Signal – Robotron

Signal, Robotron

CD – Raster Noton
The Signal are Olaf Bender, Frank Bretschneider and Carsten Nicolai, practically the founders of this prestigious label themselves, born in 1999 by connecting their previous experiences with Raster Music and Noton.archiv.fur.ton.und.nichtton. This is their second album together, coming after ‘Centrum’, an expression of the big changes the new millennium has brought to research music and of the emergence of new means of productions. The recordings used for this ‘Robotron’ were sampled during five years, between Berlin, Tokyo and Chemnitz (the place of birth of the Raster Noton label, in East Germany), combining their talents and avoiding a certain kind of extreme and ethereal minimalism. On the contrary, nearly all the sequences are cut almost with a ‘future-funky’ appeal, with grafted (in an extremely ‘conceptual’ way) articulated rhythmic structures, low frequencies and intense sounds instead of microstructures, which are nonetheless hidden in the background for a more ‘physical’ listening experience.

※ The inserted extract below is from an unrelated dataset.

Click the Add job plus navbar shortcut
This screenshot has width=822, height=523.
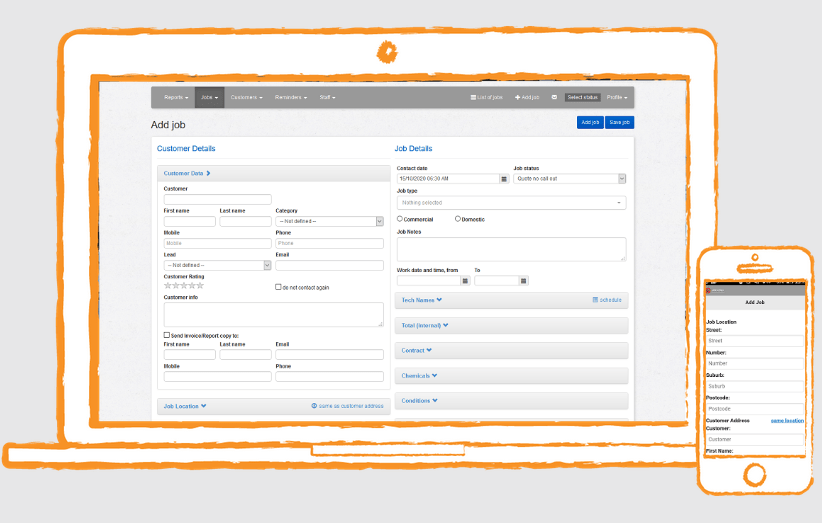point(527,97)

It’s a departure from the usual, or maybe it isn’t: the evolution of musical research, for artists who are so ‘into’ the contemporary nature of sounds can’t exist without the contamination with other models, where the ‘here and now’ of a new relationship with the surrounding sound universe still experiments with other ways that avoid the usual ‘immutable’ postulates (for example, the homeopathic intensification of perceptions dictated by micromusic, or the sound-noise-incident taken from everyday life, reminiscent of Cage and then exalted in many field-recording approaches). The listening experience is unique, very intense and involving, not a calligraphic style exercise, but an expression of wide horizons and expressive power. It’s just what’s needed in our slightly amorphous and cyclothymic times, when every advancement in musical research is followed by depressive and identitarian retro-waves.